_Problem_.
For the material below, please count the lines containing "computer". Reply with the count alone.

== Material for the task

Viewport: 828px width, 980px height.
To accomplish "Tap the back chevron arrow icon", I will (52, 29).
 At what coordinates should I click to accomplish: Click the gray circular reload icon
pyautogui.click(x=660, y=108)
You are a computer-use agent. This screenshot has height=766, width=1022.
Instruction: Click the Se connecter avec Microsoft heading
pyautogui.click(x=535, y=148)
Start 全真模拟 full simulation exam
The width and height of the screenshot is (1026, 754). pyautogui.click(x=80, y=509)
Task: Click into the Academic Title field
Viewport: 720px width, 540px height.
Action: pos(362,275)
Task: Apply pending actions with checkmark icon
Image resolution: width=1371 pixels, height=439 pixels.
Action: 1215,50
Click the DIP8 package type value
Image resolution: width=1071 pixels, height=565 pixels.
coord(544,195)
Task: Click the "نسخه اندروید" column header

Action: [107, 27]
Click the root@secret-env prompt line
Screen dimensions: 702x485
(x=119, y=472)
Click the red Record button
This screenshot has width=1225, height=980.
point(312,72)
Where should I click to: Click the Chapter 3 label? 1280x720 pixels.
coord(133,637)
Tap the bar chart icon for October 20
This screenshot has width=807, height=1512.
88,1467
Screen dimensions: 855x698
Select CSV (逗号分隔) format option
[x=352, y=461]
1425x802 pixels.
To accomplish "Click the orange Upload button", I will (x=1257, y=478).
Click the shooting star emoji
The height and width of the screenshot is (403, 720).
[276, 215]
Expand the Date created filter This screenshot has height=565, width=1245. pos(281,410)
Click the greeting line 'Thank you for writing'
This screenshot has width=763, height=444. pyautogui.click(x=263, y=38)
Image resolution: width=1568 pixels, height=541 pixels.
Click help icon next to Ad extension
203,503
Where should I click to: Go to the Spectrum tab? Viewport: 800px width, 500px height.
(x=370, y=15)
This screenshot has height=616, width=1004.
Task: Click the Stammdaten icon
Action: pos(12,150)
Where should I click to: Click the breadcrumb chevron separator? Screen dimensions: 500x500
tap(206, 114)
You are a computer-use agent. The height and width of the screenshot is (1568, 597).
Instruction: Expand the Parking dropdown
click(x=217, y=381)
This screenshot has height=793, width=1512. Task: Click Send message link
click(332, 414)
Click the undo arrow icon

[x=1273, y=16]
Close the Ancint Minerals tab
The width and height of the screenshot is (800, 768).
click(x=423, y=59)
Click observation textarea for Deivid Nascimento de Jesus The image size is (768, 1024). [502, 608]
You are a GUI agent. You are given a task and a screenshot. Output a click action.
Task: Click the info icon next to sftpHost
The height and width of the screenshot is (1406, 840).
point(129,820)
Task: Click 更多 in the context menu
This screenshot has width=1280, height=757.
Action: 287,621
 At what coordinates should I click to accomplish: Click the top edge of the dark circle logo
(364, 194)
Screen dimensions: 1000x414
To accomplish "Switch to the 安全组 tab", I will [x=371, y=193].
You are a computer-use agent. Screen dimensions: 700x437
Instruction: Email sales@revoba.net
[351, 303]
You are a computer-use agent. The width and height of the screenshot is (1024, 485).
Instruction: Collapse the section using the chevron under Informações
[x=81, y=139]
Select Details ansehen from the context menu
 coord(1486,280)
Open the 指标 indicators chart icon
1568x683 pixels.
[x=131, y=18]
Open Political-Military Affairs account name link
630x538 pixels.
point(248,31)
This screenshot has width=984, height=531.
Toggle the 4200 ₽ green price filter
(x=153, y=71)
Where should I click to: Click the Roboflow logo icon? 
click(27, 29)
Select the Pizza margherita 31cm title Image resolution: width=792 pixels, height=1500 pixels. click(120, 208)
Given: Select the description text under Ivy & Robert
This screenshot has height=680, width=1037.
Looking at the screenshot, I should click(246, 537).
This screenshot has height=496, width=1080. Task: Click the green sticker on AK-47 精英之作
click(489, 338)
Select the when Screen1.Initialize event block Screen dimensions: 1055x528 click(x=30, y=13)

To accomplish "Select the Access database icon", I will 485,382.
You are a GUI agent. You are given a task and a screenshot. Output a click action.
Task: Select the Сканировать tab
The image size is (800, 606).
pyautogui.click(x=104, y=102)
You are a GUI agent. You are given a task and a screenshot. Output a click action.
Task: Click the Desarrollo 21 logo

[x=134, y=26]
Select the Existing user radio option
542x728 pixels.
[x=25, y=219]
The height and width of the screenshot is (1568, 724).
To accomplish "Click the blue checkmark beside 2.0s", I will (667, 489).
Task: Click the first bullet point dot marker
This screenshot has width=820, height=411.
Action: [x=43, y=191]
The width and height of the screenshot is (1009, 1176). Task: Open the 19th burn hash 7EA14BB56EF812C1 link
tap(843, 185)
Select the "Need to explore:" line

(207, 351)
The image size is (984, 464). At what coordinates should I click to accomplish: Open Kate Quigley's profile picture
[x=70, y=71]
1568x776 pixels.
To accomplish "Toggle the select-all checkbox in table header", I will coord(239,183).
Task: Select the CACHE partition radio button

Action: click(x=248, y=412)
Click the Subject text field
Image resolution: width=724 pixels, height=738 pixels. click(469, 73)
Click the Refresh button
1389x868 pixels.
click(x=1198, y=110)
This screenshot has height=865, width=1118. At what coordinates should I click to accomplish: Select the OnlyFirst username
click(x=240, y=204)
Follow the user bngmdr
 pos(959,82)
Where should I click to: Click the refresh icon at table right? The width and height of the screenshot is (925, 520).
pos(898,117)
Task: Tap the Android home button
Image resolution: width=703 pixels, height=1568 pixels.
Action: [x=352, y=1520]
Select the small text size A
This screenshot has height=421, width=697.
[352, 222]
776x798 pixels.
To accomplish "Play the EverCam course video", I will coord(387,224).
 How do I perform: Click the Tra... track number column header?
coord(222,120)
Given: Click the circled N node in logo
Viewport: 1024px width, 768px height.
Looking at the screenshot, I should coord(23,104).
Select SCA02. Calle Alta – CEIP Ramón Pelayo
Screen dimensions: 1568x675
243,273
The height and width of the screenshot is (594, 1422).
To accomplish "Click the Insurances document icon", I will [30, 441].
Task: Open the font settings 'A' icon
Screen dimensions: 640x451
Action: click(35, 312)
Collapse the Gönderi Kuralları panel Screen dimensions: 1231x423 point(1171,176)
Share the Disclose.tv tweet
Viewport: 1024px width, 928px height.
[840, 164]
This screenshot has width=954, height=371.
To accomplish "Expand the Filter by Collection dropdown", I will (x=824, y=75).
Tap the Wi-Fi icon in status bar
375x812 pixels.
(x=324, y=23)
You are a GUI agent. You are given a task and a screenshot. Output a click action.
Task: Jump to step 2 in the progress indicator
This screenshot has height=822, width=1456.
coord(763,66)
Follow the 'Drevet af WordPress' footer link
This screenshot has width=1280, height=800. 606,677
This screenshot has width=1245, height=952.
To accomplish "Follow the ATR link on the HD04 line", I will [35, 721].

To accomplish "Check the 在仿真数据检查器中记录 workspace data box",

====

_Exercise answer_.
4